I will NEVER try to speak over him.
But because no one has their knee on my neck,
I will try to amplify his voice.
Because there is still an oblivious chorus singing “All Lives Matter”
I will try to amplify his voice.
Because I have a voice.
I will try to amplify the voice that was stolen from him.
Because I am Brown, Not Black
I will never understand, but with everything in me, I will stand.
In 8 minutes and 46 seconds.
George Floyd said “Please” 14 times.
He said “I can’t breathe” 12 times.
He said he was in pain 6 times.
He called out to his Mama twice.
The last words that left his lips before he was murdered were
“Please Sir. Please. Please. Please. I can’t breathe.”
In 8 minutes and 46 seconds he addressed the man who was actively killing him with two words,
“officer” and “sir”.
The last thing he called the man who murdered him was “sir”.
The very word boils like molten lava on my tongue.
Those 8 minutes and 46 seconds summon a fury inside of me that calls up every profane syllable I have ever known.
Primal instinct calls up every foul, cruel, depraved word I could ever think to scream,
evokes every hateful word in the English language,
and these words storm through my body like an uncontrollable mob of ancient pain and rage.
These 8 minutes and 46 seconds of inhumanity, inequality, cruelty, and torture create a moment.
A visible moment, that floats on top of an ocean of invisible moments, just like it, that span our entire history.
The blatant calm on a murders face because he knows the system he belongs too.
A system built for him to abuse others without repercussion.
A system built for the exact amount of melanin in his skin.
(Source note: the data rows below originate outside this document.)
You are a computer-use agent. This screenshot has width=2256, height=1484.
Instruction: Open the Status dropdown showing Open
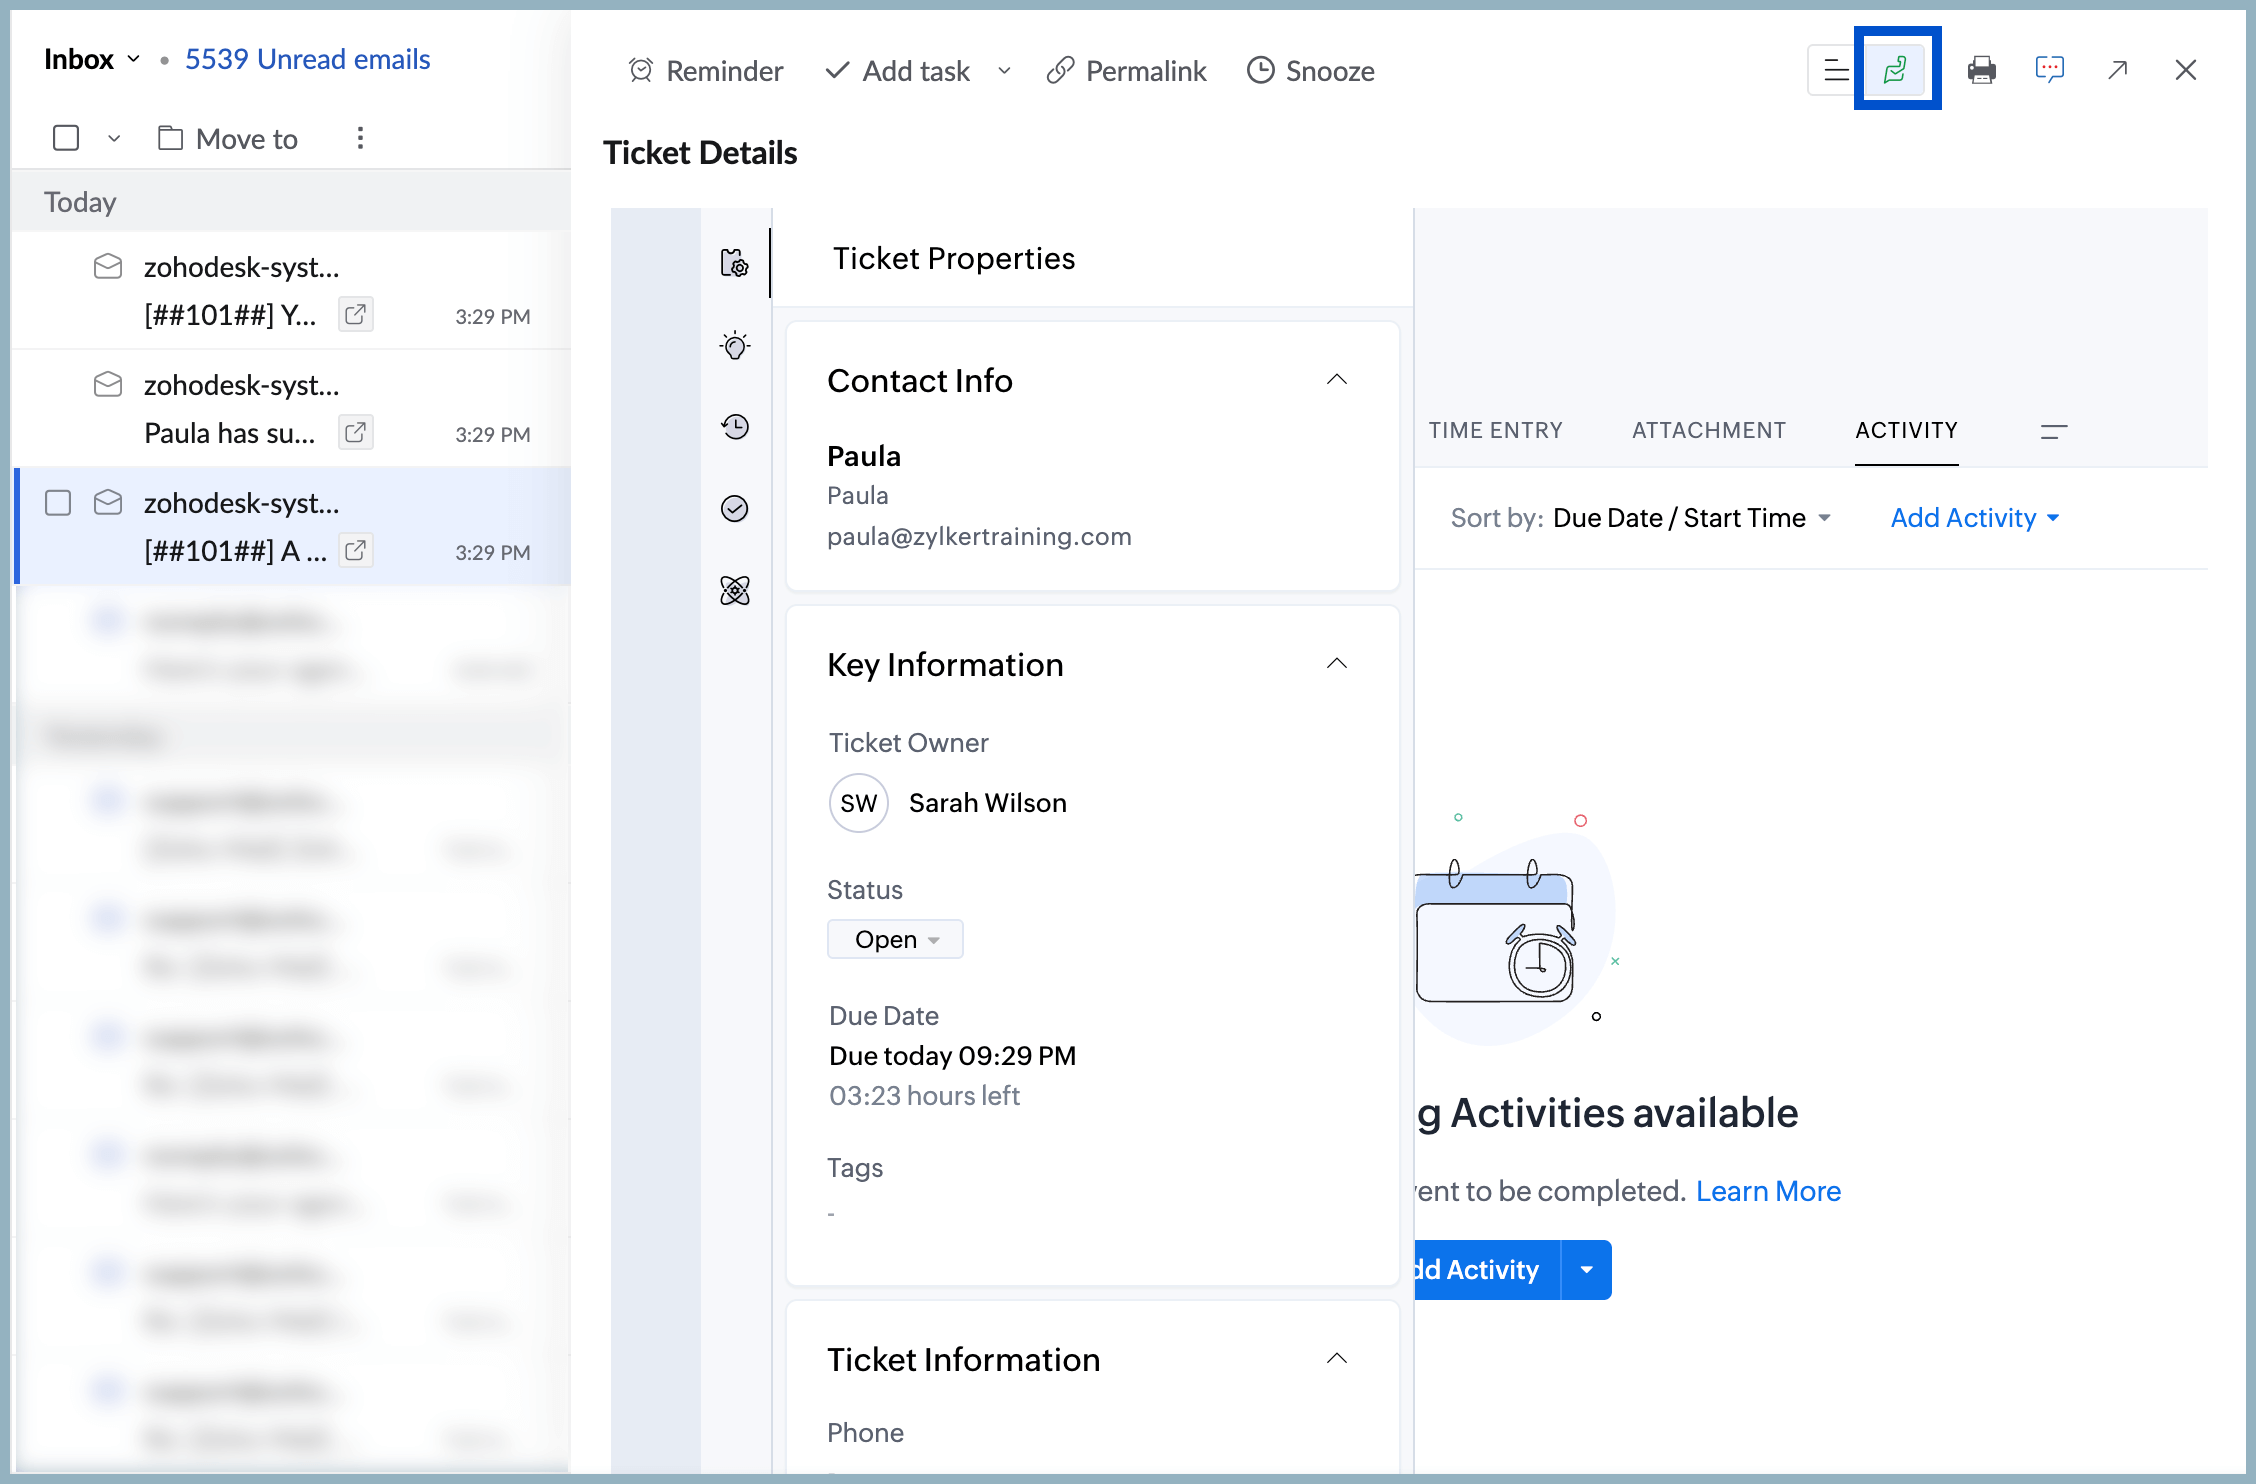895,938
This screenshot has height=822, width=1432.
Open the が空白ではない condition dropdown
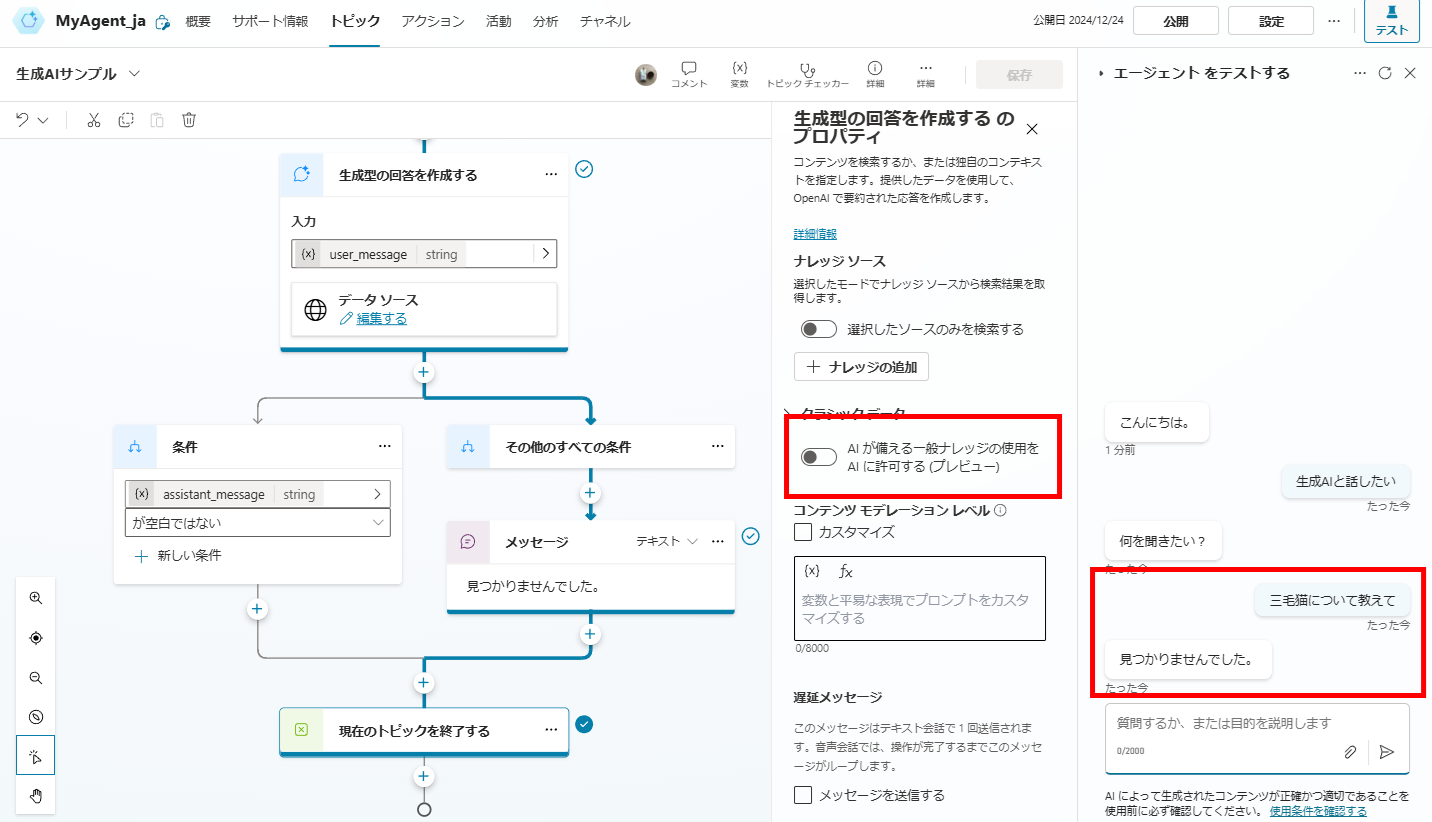257,522
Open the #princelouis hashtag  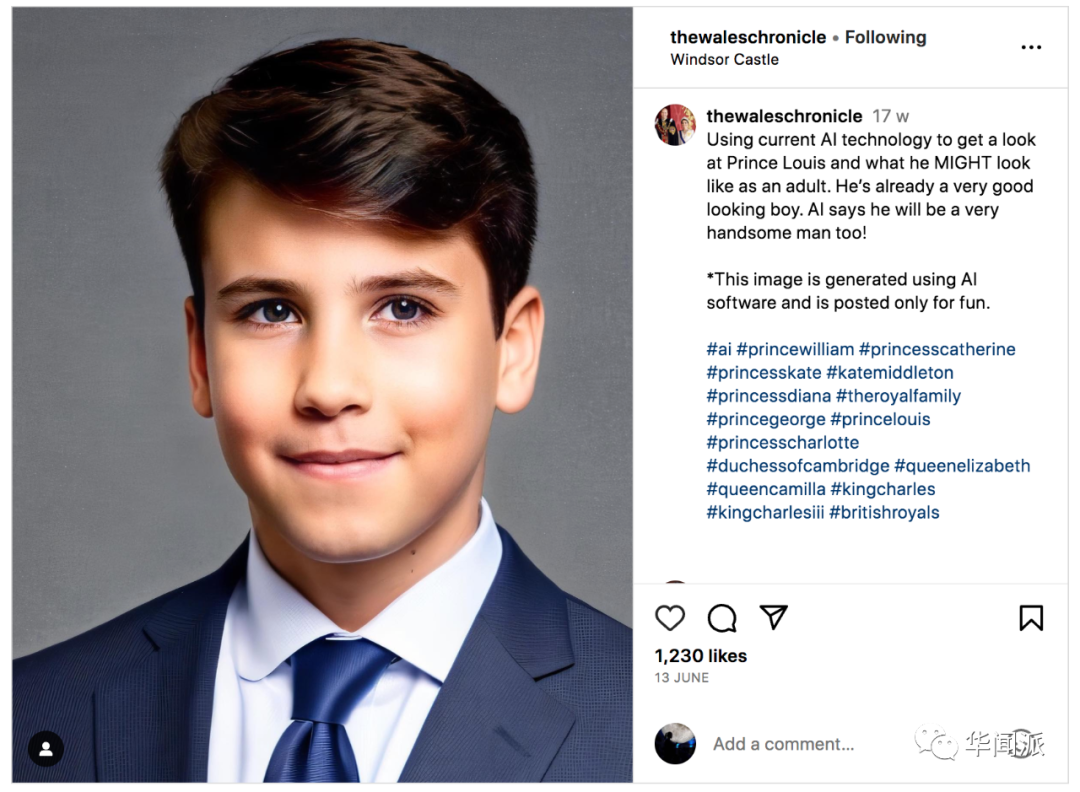pyautogui.click(x=880, y=419)
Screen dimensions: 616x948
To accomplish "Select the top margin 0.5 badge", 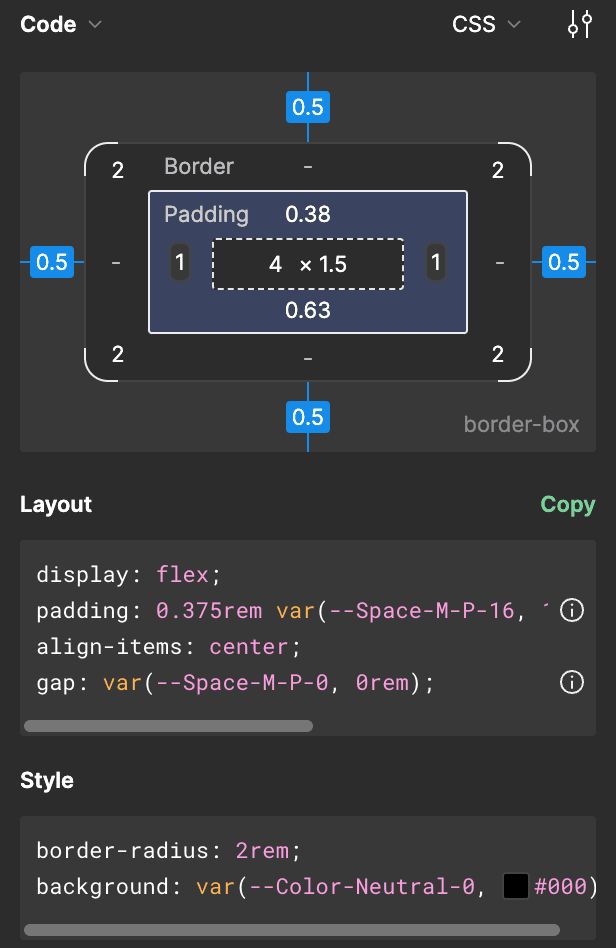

A system that has dehumanized black people so much that cameras in his face didn’t seem to make him reconsider his actions, any more than the gentle pleading coming from the man beneath his knee.
8 minutes and 46 seconds, three other officers aided, abetted, and stood passively by.
They too understood this system and their place within it.
How is it that I cannot control my rage and George Floyd said “Please, sir, I can’t breathe.”?
I won’t guess the answer because, I will not speak over him.
What I will do is listen more.
What I will do is channel my anger into action.
What I will do is channel my fear into love.
What I will do is answer the call of “Mama.”
I am not a mother.
But you see, when George Floyd called out “Mama” he conjured the ancient spirit of the feminine.
He called on the feminine energy in every human being in this world to come to his aid.
He called to everyone who has ever mothered a child in pain.
He called to everyone who has EVER called out to their own Mama in pain.
He awoke the divine mother of every spiritual path, of every religion, of every lost mythology.
The Mother and Child relationship doesn’t have a race.
It only knows love.
And we are coming.
We are linking our brown and black and white arms together,
We are acknowledging our privilege,
We are listening to each other,
We are calling each other to action
We are holding ourselves and each other accountable
because the oppressive system that sets this scene relies on our separation.
Our togetherness is the new normal
and the system should tremble with fear.


Trish Fuentes-Jimmie is a storyteller who lives in Oregon, hails from West Virginia, and finds places to call home across the world. She weaves her stories using every tool she can, though her favorite mediums involve a pencil or a camera. She believes in love, connection, creation, and magic. She fights for equality, humanity, and social justice.